Punkt 1.: Die Wendezeitberechnung erfolgt auf Grundlage der Verordnung der Bundesregierung vom , BGBl Nr. 17/1982. Auf diesen Umstand wird auch in der Lenkerdienstvorschrift A 24 hingewiesen.
Die Verordnung BGBl Nr. 17/1982 und die auf diese Verordnung verweisenden Bestimmungen der Lenkerdienstvorschrift A 24 werden von der R GmbH vollständig eingehalten.
Wendezeiten gemäß § 1 Abs 3 der Verordnung BGBl Nr. 17/1982, die im Einzelfall 30 Minuten nicht überschreiten, werden jedes Mal voll als Dienstzeit angerechnet.
Hinsichtlich der Wendezeiten, die 30 Minuten überschreiten, sieht die Verordnung BGBl Nr. 17/1982 unterschiedliche Rechtsfolgen betreffend Wendezeiten am Dienstort und Wendezeiten außerhalb des Dienstortes (sog. auswärtige Wendezeiten) vor.

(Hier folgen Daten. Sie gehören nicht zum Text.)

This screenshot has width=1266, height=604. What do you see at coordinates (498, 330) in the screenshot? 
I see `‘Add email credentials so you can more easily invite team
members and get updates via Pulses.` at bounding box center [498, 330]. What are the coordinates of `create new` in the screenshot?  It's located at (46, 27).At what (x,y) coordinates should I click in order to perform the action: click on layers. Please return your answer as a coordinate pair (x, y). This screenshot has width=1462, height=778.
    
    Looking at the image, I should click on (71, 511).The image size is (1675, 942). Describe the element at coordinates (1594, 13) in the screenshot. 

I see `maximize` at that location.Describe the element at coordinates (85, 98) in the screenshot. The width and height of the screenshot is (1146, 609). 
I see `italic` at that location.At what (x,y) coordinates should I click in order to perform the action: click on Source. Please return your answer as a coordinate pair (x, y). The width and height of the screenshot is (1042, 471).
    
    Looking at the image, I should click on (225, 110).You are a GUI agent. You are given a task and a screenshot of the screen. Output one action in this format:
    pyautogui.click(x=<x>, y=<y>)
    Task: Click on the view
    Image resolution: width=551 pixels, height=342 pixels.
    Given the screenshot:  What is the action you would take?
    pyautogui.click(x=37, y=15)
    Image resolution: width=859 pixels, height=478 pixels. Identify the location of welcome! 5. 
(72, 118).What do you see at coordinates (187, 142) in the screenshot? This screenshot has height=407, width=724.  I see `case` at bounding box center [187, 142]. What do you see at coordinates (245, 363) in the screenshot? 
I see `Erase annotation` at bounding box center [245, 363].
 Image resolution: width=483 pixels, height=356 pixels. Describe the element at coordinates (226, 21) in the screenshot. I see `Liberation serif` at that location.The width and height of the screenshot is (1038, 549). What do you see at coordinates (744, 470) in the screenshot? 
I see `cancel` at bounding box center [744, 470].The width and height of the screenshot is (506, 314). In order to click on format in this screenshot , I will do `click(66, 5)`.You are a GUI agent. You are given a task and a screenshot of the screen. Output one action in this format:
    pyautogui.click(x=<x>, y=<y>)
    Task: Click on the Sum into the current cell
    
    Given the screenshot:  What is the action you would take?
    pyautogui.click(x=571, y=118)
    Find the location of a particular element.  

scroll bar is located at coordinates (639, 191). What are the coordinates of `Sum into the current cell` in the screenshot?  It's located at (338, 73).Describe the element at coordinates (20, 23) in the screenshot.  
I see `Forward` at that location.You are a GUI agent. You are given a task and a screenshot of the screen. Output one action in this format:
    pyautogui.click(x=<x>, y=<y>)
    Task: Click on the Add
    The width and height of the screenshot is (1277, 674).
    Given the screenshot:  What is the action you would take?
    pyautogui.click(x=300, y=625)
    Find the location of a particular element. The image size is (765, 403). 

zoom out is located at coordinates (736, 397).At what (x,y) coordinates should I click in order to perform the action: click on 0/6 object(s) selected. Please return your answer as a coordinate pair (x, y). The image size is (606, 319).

Für Wendezeiten außerhalb des Dienstortes gibt es in der Verordnung BGBl Nr. 17/1982 keine entsprechende explizite Regelung. Hier greift daher die allgemeine Regelung des § 1 Abs 3 der Verordnung BGBl Nr. 17/1982, die für Wendezeiten am Dienstort sowie für Wendezeiten außerhalb des Dienstortes gleichermaßen gilt. Auswärtige Wendezeiten werden daher grundsätzlich bis zur Dauer von 30 Minuten voll auf die Dienstzeit angerechnet. Überschreiten sie eine Dauer von 30 Minuten, sind sie demnach überhaupt nicht mehr auf die Dienstzeit anrechenbar. Aus diesem Grund erhält der Beamte bei auswärtigen Wendezeiten eine Pauschalvergütung, die etwaige Einbußen ausgleicht.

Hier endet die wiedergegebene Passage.